# SET TASK
Switch each "agent" in the entries below to "assistant" and write the entries out again with nothing else changed.

==== RECORDS FOR THIS EXERCISE

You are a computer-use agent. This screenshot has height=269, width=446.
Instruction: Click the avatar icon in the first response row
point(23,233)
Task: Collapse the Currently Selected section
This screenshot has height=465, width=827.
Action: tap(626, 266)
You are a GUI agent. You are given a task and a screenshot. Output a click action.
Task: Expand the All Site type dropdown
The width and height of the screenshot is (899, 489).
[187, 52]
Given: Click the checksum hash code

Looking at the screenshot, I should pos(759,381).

========

# ANSWER
You are a computer-use assistant. This screenshot has height=269, width=446.
Instruction: Click the avatar icon in the first response row
point(23,233)
Task: Collapse the Currently Selected section
This screenshot has height=465, width=827.
Action: tap(626, 266)
You are a GUI assistant. You are given a task and a screenshot. Output a click action.
Task: Expand the All Site type dropdown
The width and height of the screenshot is (899, 489).
[187, 52]
Given: Click the checksum hash code

Looking at the screenshot, I should pos(759,381).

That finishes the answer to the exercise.